TASK DESCRIPTION ->
The answer should be the exact lines from the line containing "Select the YTD time range" through the last line of the material below, with no pictures.

TASK INPUTS ->
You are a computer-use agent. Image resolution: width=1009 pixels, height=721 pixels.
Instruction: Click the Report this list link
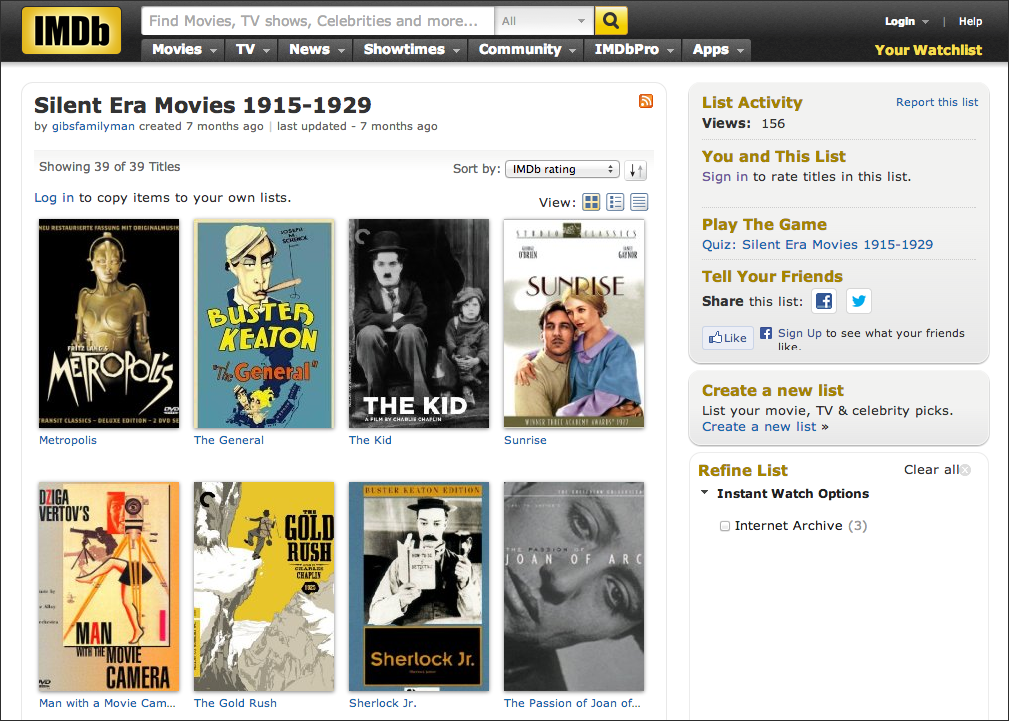(937, 102)
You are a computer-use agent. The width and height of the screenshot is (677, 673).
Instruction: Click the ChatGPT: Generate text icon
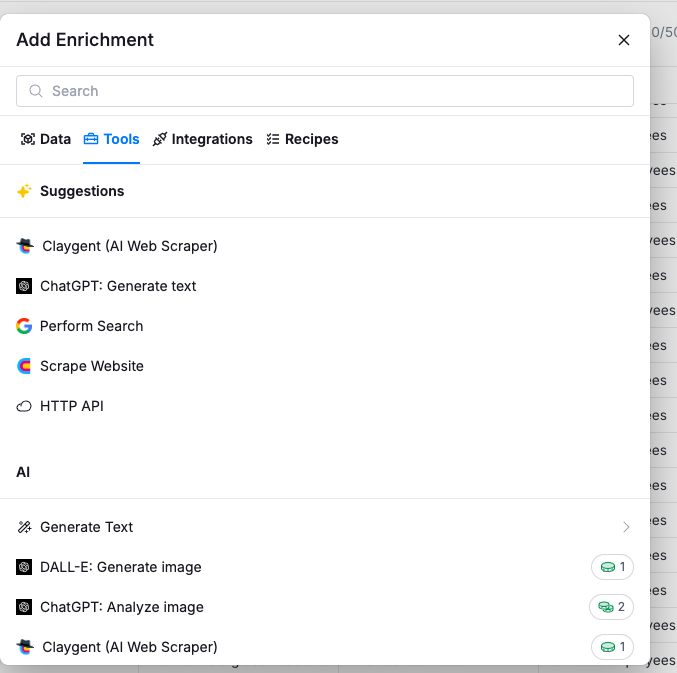tap(24, 286)
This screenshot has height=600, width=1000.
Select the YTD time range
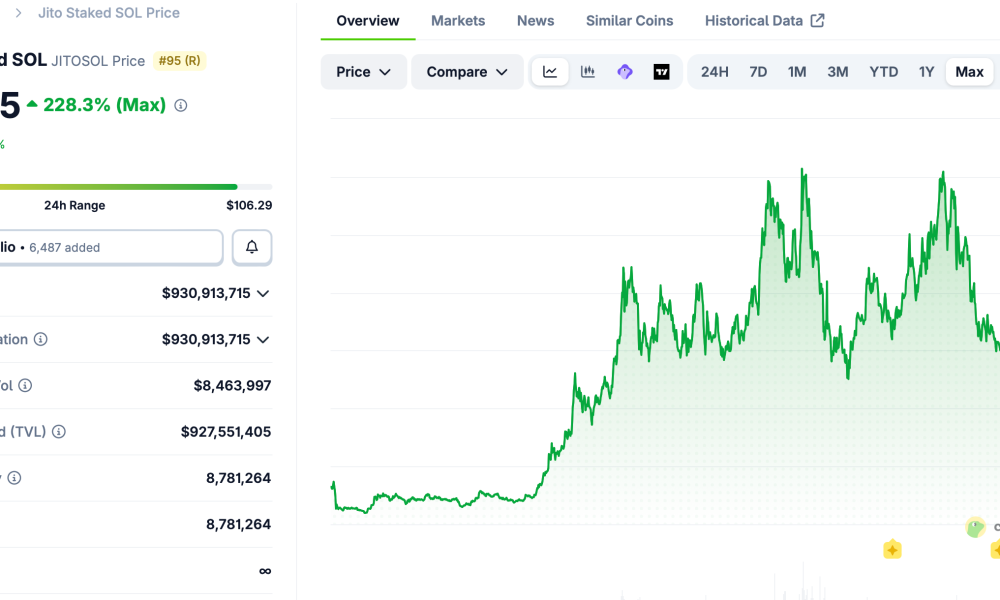click(x=883, y=72)
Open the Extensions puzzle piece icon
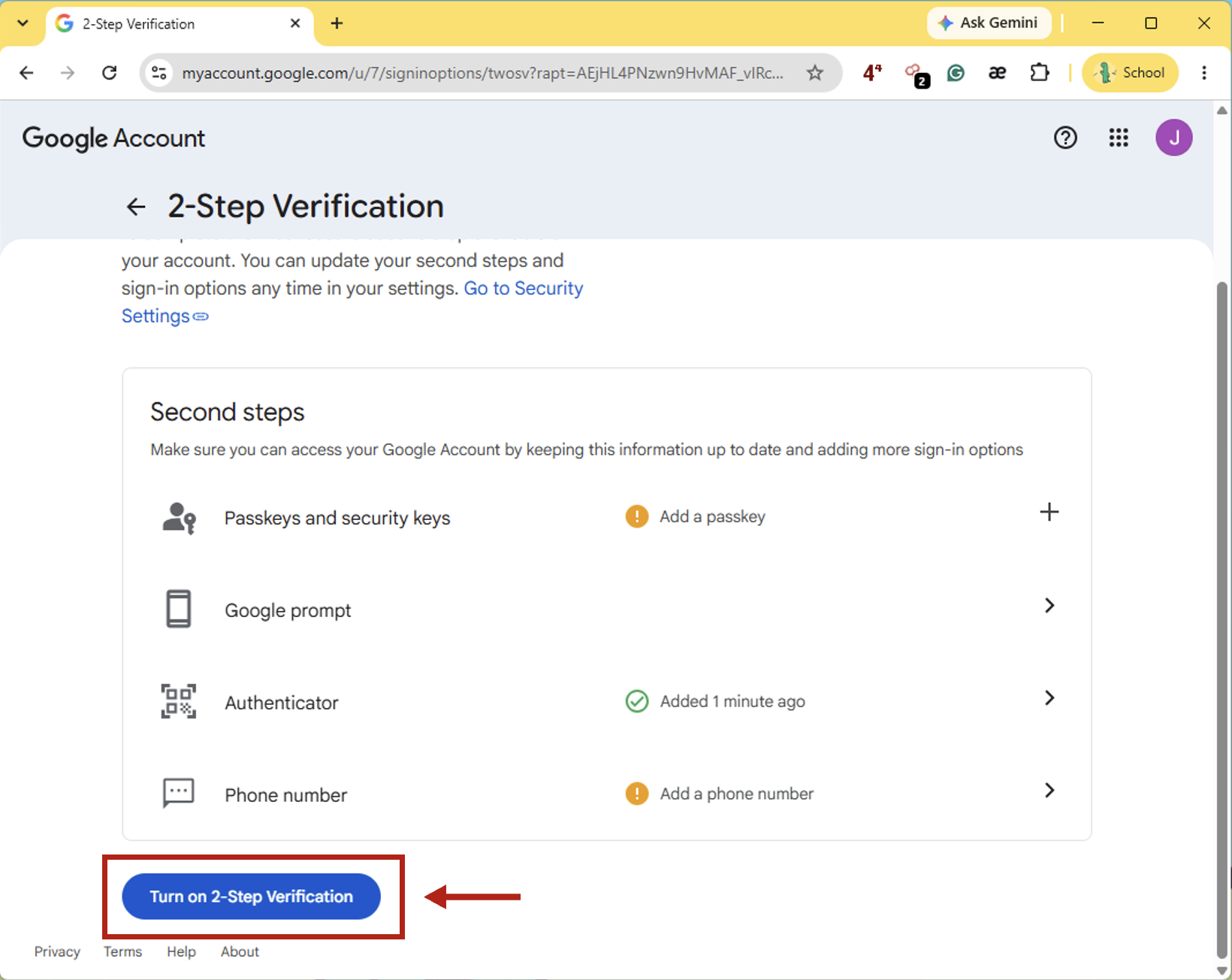 point(1040,73)
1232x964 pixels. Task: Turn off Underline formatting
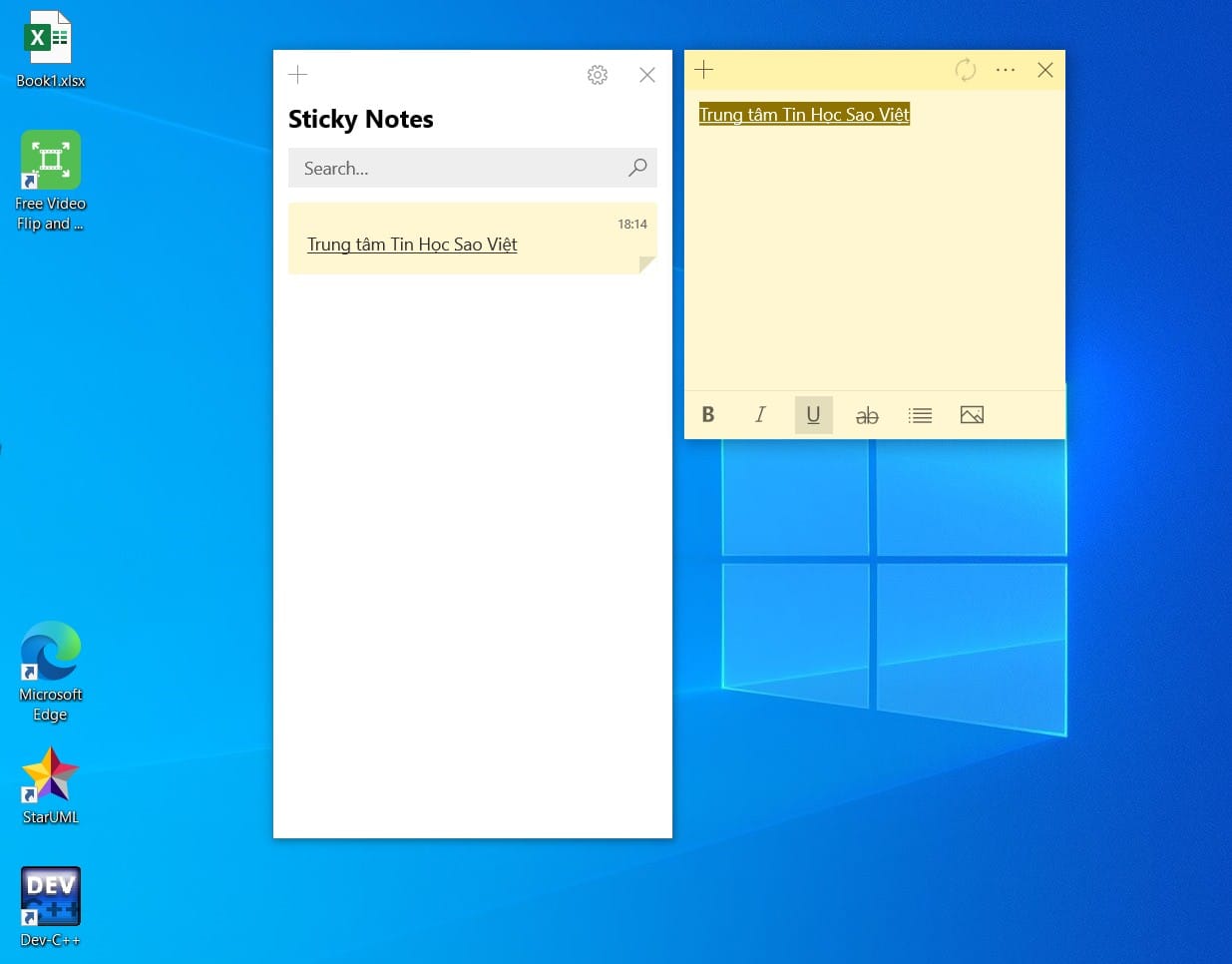pyautogui.click(x=813, y=415)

COMPLETED TASK ->
Select the YTD time range
click(x=883, y=72)
Open the Extensions puzzle piece icon
 point(1040,73)
1232x964 pixels. Task: Turn off Underline formatting
pyautogui.click(x=813, y=415)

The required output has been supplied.